In BioShock 2, Tenenbaum discovers that girls are being abducted near shorelines, leading her to take a submarine down to Rapture to investigate. She finds that Sofia Lamb is behind these abductions, turning the girls into new Little Sisters; Tenenbaum attempts to cure these as well, but she is impeded by Lamb. She collaborates with Sofia's daughter, Eleanor, who has a psychic connection with the Little Sisters, and asks Tenenbaum to help awaken a Big Daddy called Subject Delta. Tenenbaum aims to cure the dependency on ADAM and succeeds, leaving Delta to be guided by her ally Augustus Sinclair after she departs. Tenenbaum's story is continued in BioShock 2s DLC Minerva's Den, set shortly after she parts ways with Subject Delta in the main game. In it, she works together with the Big Daddy Subject Sigma, formerly Charles Milton Porter, in order to retrieve the schematics of the Thinker, Rapture's operating supercomputer set within Minerva's Den, the city's technology center now controlled by the insane Reed Wahl. After Sigma succeeds in this and defeats Wahl, he escapes Rapture with Tenenbaum, who is able to restore back his humanity.

== Reception ==
Brigid Tenenbaum has been the subject of discussion and analysis by critics. Writer Juho Matias Puro felt that she was one of the "most interesting maternal characters" in modern Western video games, discussing how she is a mother figure during her experimentation, but holding more regard for science than empathy. However, they were critical of her arc being the product of the development of her maternal instincts. Namely, that, rather than her own agency being responsible for her developing empathy, it was simply a biological function. Nevertheless, he felt she was interesting due to representing both "the caring mother and the twisted, evil version; sadistic instead of nurturing, hurtful and disregarding instead of comforting." Authors of the book Beyond the Sea: Navigating Bioshock discussed how being raised in a fascist regime made intimacy an alien concept to her, which lead to her viewing her maternal instinct as an "abomination." They argued that the Little Sisters were a reflection of herself and her endeavours, suggesting that, despite her lack of monstrous features like others in Rapture, the Little Sisters reflected her monstrosity.

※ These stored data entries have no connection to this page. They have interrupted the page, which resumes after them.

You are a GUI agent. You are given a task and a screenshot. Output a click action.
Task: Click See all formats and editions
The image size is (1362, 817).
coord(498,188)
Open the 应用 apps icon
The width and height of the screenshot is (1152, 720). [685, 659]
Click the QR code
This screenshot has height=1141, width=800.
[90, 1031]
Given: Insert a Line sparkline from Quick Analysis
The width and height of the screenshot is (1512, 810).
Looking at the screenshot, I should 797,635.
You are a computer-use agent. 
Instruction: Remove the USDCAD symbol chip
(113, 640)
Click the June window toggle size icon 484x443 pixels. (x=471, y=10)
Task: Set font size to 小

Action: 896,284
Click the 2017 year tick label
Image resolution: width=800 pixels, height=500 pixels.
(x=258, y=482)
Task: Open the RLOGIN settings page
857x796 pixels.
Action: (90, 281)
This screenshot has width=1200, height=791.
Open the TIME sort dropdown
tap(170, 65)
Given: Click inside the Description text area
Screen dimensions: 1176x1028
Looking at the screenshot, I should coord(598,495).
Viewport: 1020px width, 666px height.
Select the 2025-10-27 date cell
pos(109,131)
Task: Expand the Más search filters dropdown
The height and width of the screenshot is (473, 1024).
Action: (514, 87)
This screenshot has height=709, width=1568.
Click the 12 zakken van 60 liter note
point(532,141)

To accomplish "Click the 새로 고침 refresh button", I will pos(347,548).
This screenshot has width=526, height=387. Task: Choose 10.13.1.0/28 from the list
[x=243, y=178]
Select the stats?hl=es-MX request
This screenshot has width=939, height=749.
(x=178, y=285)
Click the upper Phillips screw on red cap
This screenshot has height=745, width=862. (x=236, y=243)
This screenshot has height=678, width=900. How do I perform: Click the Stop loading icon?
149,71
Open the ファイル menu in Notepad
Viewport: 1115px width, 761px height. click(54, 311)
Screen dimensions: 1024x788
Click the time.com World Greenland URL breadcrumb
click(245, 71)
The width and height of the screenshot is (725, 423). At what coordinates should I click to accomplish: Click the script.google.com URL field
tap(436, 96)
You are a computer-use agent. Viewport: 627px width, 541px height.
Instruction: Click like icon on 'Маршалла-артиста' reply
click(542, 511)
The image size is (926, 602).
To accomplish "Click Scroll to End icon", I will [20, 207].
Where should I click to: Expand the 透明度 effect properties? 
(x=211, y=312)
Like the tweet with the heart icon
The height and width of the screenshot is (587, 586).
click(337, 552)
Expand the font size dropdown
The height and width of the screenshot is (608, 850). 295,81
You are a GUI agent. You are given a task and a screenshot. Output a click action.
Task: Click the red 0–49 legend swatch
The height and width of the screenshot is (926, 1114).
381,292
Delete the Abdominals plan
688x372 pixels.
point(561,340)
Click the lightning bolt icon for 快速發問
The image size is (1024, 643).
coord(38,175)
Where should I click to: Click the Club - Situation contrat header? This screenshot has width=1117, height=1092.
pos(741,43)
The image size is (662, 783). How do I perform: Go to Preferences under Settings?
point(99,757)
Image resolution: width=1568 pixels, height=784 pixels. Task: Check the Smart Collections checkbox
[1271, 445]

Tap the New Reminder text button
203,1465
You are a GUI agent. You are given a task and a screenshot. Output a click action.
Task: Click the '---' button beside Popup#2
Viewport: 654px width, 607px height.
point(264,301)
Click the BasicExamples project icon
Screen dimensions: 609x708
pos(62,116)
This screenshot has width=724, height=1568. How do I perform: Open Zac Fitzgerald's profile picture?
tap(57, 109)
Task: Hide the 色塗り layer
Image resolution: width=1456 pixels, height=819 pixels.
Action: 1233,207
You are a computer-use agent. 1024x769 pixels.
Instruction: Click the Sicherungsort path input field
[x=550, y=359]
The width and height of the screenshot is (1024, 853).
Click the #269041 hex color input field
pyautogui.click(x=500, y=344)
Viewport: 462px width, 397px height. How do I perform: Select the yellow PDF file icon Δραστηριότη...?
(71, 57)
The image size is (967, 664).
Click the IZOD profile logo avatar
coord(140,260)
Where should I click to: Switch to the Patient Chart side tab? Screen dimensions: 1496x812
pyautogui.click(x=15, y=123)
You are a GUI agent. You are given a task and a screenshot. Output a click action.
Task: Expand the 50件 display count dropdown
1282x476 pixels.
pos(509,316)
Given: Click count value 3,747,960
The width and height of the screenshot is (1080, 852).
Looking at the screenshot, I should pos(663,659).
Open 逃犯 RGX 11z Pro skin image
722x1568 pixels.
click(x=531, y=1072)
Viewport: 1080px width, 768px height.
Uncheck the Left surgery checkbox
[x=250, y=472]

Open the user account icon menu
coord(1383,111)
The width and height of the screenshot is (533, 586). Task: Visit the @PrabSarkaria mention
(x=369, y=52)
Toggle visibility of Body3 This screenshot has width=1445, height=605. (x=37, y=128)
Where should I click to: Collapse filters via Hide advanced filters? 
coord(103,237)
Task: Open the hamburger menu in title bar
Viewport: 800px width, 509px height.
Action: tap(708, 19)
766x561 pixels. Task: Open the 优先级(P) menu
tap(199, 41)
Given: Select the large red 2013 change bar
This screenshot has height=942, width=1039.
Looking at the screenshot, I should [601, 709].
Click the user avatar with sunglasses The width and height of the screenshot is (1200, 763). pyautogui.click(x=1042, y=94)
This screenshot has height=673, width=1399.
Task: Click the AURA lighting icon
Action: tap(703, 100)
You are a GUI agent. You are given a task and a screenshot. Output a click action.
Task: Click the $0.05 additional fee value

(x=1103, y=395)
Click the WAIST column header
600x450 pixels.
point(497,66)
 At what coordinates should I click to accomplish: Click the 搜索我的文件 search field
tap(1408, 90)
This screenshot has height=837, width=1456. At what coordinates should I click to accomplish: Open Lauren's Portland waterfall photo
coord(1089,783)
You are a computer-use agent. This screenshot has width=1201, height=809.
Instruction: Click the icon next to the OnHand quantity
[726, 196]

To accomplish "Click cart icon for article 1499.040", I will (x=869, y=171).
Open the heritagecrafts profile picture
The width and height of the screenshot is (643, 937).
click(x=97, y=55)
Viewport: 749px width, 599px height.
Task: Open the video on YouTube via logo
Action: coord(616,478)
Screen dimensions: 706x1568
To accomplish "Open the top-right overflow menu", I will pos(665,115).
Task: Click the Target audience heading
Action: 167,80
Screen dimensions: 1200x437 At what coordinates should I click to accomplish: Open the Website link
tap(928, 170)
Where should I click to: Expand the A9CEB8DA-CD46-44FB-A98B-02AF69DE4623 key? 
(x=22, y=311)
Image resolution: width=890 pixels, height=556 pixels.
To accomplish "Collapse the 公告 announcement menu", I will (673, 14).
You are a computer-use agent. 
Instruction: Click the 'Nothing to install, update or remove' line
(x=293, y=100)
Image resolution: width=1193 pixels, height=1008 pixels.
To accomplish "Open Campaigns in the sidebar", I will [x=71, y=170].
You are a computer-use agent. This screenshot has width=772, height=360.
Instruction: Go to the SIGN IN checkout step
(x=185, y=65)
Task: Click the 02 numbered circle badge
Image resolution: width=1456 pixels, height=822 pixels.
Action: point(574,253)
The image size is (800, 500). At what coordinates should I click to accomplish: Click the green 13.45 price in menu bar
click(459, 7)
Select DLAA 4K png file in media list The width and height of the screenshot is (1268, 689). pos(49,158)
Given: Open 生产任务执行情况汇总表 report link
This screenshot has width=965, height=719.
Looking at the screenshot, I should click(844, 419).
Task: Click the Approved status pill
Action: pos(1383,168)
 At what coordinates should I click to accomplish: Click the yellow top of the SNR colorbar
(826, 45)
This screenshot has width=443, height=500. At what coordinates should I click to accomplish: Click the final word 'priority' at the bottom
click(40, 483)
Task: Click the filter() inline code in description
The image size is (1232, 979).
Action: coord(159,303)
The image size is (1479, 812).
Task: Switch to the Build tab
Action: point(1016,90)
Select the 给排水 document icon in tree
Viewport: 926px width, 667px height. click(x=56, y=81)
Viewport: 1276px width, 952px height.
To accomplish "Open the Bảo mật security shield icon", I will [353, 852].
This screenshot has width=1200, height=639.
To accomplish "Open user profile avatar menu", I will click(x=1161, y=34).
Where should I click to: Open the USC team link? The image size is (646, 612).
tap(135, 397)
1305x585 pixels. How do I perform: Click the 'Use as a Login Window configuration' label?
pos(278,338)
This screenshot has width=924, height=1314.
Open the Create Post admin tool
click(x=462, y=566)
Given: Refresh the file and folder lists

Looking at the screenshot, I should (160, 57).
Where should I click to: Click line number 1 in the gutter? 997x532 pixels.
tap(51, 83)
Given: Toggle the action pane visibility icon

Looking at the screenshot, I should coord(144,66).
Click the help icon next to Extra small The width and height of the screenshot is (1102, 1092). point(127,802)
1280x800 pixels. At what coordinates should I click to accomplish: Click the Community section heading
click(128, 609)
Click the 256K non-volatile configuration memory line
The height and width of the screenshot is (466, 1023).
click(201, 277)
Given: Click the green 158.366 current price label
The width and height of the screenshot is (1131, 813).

The Guardian staff analyzed Tenenbaum among other female video game characters, describing her as a "disturbing study in motherhood, creation, and amorality. They discussed her history in Auschwitz working under Josef Mengele, as well as the eventual empathy she gained for the Little Sisters. Her autism was the subject of discussion in the paper Characters with Autism Spectrum Disorder in Fiction: Where are the Women and Girls? The authors discussed the stereotype of people with autism lacking empathy, arguing that this is perpetuated by Tenenbaum's indifference to the suffering of others during the Holocaust. Author Ewan Kirkland discussed the contrast between masculinity and femininity in BioShock, noting how the two female doctors in the game, Tenenbaum being one of them, were depicted positively due in part to Brigid's attempts to protect the Little Sisters, where other pivotal characters, such as Andrew Ryan and Frank Fontaine, were "self-centred masculine megalomaniacs."

Brigid was also analyzed as a Jewish character. Kotaku writer Cody Mello-Klein discussed how Brigid came to Rapture because she, as a Jewish person, felt a displacement and lack of control, arguing that she became "reflections and distortions of these themes, examples of what happens when people are put under the pressures of history, time, and trauma" in her times at Rapture. He also touched upon how she became a tormentor herself, saying that she served as an example of how trauma can cause people to adopt their tormentors' methods. Pittsburgh Jewish Chronicle writer Jillian Diamond discussed the propensity of Jewish characters in Rapture, noting how her story was "inextricably tied to her Judaism." They touched upon the complexities of her character, namely her guilt, feeling that her and her identity as a Jewish woman in the Holocaust was central to BioShocks plot.